● **YOUR GOAL**
Please set down every line of the material below exactly as it appears.

● **MATERIALS PROVIDED**
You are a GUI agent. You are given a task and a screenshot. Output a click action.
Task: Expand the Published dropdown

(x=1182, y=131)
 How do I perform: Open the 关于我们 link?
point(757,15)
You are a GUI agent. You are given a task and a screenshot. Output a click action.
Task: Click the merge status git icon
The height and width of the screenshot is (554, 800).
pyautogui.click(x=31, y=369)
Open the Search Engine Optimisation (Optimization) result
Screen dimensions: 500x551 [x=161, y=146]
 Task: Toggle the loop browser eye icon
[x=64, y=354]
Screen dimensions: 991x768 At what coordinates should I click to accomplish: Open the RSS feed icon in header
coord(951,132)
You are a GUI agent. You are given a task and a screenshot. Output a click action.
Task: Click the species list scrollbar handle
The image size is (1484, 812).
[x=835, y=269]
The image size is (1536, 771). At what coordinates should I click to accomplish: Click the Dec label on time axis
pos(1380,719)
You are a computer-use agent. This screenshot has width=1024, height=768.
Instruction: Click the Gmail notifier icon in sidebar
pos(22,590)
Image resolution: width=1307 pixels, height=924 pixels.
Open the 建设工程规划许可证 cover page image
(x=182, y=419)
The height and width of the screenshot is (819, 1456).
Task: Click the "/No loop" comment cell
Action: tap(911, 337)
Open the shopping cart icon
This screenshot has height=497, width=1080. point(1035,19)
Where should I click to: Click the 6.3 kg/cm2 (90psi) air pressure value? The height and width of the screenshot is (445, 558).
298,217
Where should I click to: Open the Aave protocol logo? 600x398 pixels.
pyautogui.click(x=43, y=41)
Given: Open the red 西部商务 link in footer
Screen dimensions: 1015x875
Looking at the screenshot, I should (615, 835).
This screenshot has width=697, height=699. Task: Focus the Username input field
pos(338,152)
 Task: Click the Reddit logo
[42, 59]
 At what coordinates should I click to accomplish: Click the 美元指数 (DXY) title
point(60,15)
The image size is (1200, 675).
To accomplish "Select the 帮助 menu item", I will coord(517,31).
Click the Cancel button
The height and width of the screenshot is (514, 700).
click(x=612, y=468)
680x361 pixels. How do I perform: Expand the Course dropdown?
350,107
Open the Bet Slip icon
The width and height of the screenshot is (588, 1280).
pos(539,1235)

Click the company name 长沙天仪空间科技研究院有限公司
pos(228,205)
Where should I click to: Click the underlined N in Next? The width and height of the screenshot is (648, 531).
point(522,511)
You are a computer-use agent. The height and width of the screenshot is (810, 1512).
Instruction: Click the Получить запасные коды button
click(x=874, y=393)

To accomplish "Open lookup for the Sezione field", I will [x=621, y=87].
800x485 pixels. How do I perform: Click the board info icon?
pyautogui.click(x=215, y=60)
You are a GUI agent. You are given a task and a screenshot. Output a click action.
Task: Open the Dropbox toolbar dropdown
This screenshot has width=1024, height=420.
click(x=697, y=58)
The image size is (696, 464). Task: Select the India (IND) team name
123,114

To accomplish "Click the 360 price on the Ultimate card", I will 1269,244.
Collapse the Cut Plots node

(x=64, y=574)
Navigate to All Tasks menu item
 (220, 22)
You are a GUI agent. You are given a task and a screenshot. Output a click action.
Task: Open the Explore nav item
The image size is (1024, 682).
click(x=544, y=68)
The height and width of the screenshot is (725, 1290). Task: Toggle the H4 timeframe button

● **COMPLETED EXERCISE**
You are a GUI agent. You are given a task and a screenshot. Output a click action.
Task: Expand the Published dropdown

(x=1182, y=131)
 How do I perform: Open the 关于我们 link?
point(757,15)
You are a GUI agent. You are given a task and a screenshot. Output a click action.
Task: Click the merge status git icon
The height and width of the screenshot is (554, 800).
pyautogui.click(x=31, y=369)
Open the Search Engine Optimisation (Optimization) result
Screen dimensions: 500x551 [x=161, y=146]
 Task: Toggle the loop browser eye icon
[x=64, y=354]
Screen dimensions: 991x768 At what coordinates should I click to accomplish: Open the RSS feed icon in header
coord(951,132)
You are a GUI agent. You are given a task and a screenshot. Output a click action.
Task: Click the species list scrollbar handle
The image size is (1484, 812).
[x=835, y=269]
The image size is (1536, 771). At what coordinates should I click to accomplish: Click the Dec label on time axis
pos(1380,719)
You are a computer-use agent. This screenshot has width=1024, height=768.
Instruction: Click the Gmail notifier icon in sidebar
pos(22,590)
Image resolution: width=1307 pixels, height=924 pixels.
Open the 建设工程规划许可证 cover page image
(x=182, y=419)
The height and width of the screenshot is (819, 1456).
Task: Click the "/No loop" comment cell
Action: tap(911, 337)
Open the shopping cart icon
This screenshot has height=497, width=1080. point(1035,19)
Where should I click to: Click the 6.3 kg/cm2 (90psi) air pressure value? The height and width of the screenshot is (445, 558).
298,217
Where should I click to: Open the Aave protocol logo? 600x398 pixels.
pyautogui.click(x=43, y=41)
Given: Open the red 西部商务 link in footer
Screen dimensions: 1015x875
Looking at the screenshot, I should (615, 835).
This screenshot has width=697, height=699. Task: Focus the Username input field
pos(338,152)
 Task: Click the Reddit logo
[42, 59]
 At what coordinates should I click to accomplish: Click the 美元指数 (DXY) title
point(60,15)
The image size is (1200, 675).
To accomplish "Select the 帮助 menu item", I will coord(517,31).
Click the Cancel button
The height and width of the screenshot is (514, 700).
click(x=612, y=468)
680x361 pixels. How do I perform: Expand the Course dropdown?
350,107
Open the Bet Slip icon
The width and height of the screenshot is (588, 1280).
pos(539,1235)

Click the company name 长沙天仪空间科技研究院有限公司
pos(228,205)
Where should I click to: Click the underlined N in Next? The width and height of the screenshot is (648, 531).
point(522,511)
You are a computer-use agent. The height and width of the screenshot is (810, 1512).
Instruction: Click the Получить запасные коды button
click(x=874, y=393)

To accomplish "Open lookup for the Sezione field", I will [x=621, y=87].
800x485 pixels. How do I perform: Click the board info icon?
pyautogui.click(x=215, y=60)
You are a GUI agent. You are given a task and a screenshot. Output a click action.
Task: Open the Dropbox toolbar dropdown
This screenshot has width=1024, height=420.
click(x=697, y=58)
The image size is (696, 464). Task: Select the India (IND) team name
123,114

To accomplish "Click the 360 price on the Ultimate card", I will 1269,244.
Collapse the Cut Plots node

(x=64, y=574)
Navigate to All Tasks menu item
 (220, 22)
You are a GUI agent. You are given a task and a screenshot. Output a click action.
Task: Open the Explore nav item
The image size is (1024, 682).
click(x=544, y=68)
The height and width of the screenshot is (725, 1290). Task: Toggle the H4 timeframe button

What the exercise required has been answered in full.